Some of the reluctance to adopting a universal understanding cuts to the term “Holocaust” itself. Unlike “genocide,” a word coined by the Polish-Jewish lawyer Raphael Lemkin from Latin roots to describe the annihilation of entire peoples, “holocaust,” derived from the Greek word for “burnt offering,” is ambiguous. It’s unclear how this word was assigned to this tragedy because the idea of “burnt offering” positions Jews as the proverbial sacrifice of Christian Europe on its road to a new international world order. There’s real resistance to stripping the catastrophe of its uniquely Jewish character, further erasing European Jewish life and potentially supporting the already widespread phenomenon of Holocaust denialism.

But marking the Holocaust in 2025 asks for something different. We are living through a crisis of hate that isn’t restricted to antisemitism. In the lead-up to the Holocaust, the Nazis attacked a wide variety of people in ways that are increasingly familiar today. They consolidated power by jailing political opponents, including left-wing activists and opponents of the regime. They attacked trans and queer people, including by closing the Institute for Sexual Research, which was led by the German-Jewish doctor Magnus Hirschfield. And of course they targeted Jews to remake the racial dynamics of their growing empire and to conserve resources for themselves.

It’s impossible to know what the next four years have in store, but we do know what the government is intending. Building on the racist “great replacement theory,” which he seemed to encourage as a candidate in 2016, Trump is readying the federal government to deport millions of undocumented people after having already suspended refugee resettlement and sent the military to the border. Proposals such as Project 2025 will serve as a basis to dramatically slash social service programs and attack minorities. The MAGA forces that brought Trump to power are expanding across our society and are supported by and boosting authoritarianism around the world, meaning that, even if he wasn’t elected, these influences would have been in play no matter what.

As we stare down these threats, we cannot retreat to our corners and turn against one another. If we were to remember the Holocaust only through a particularist frame, we would jeopardize its most important lessons for grappling with this moment of history. As the Holocaust teaches, what makes mass atrocities possible isn’t only the agency of the powerful — it’s the silence of everyone else.

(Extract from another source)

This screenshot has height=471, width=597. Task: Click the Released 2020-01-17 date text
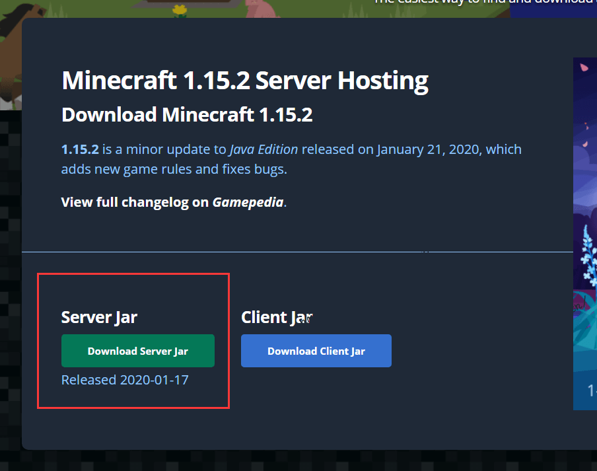click(125, 380)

While there’s fierce disagreement over how to understand the Holocaust in 2025, I strongly insist that we need to remember that its victims spanned across vulnerable identities. Horrifically, it wasn’t only 6 million Jews who perished, but millions of others died resisting, organizing, and advocating against fascism.

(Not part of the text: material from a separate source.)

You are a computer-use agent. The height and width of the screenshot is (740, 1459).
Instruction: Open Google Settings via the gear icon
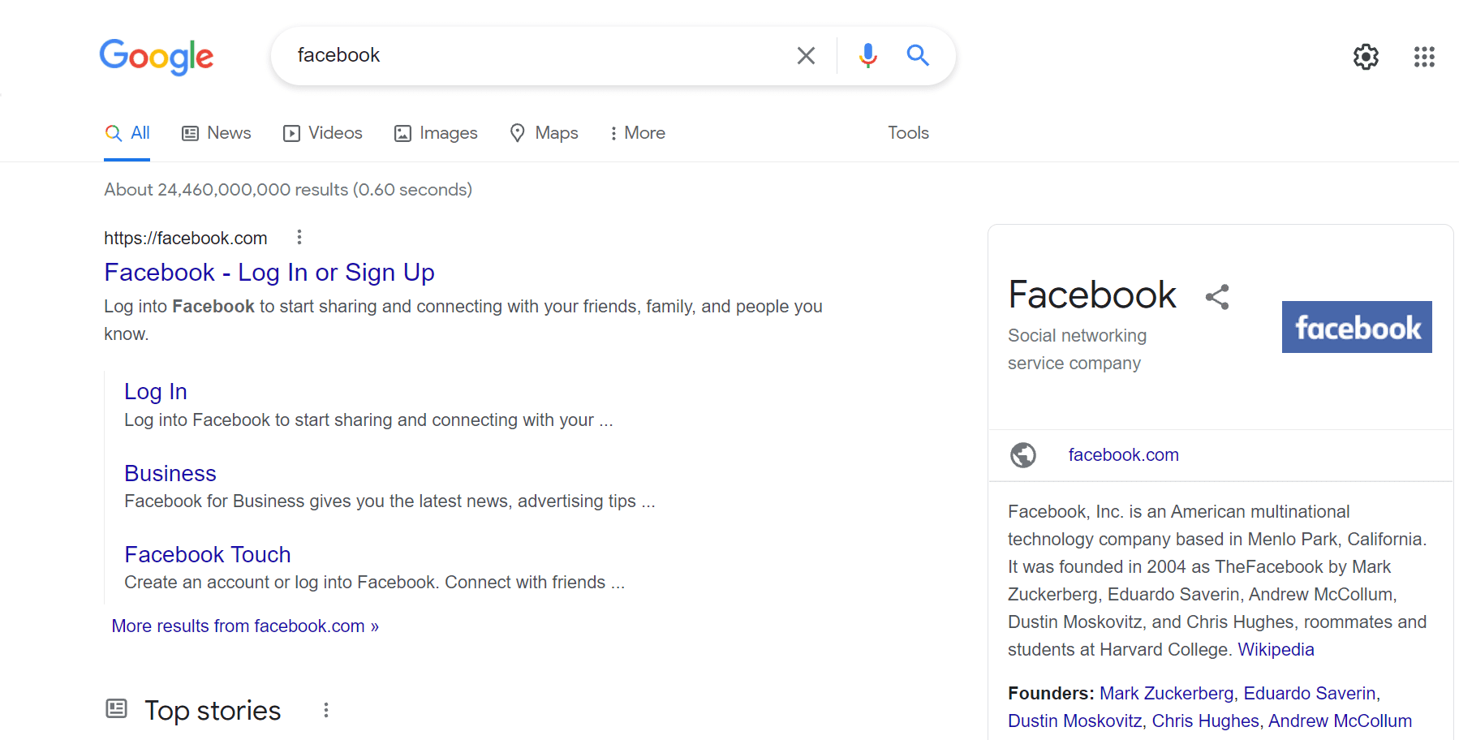point(1366,57)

Over the past few weeks, I have been thinking about the history of the righteous among the nations, people who risked their lives to save Jews during the Shoah, often at great personal risk to themselves and their families. As a Jew living in relative safety and comfort, I find inspiration in their sacrifice, knowing that in a situation where so few were sticking up, they did.

As we mark the 80-year anniversary of the liberation of Auschwitz-Birkenau, we have to stand for justice and against the horrors of the new government. Only together will we make it through.

(Zev Mishell is a student at Harvard Divinity School. The views expressed in this commentary do not necessarily reflect those of RNS.)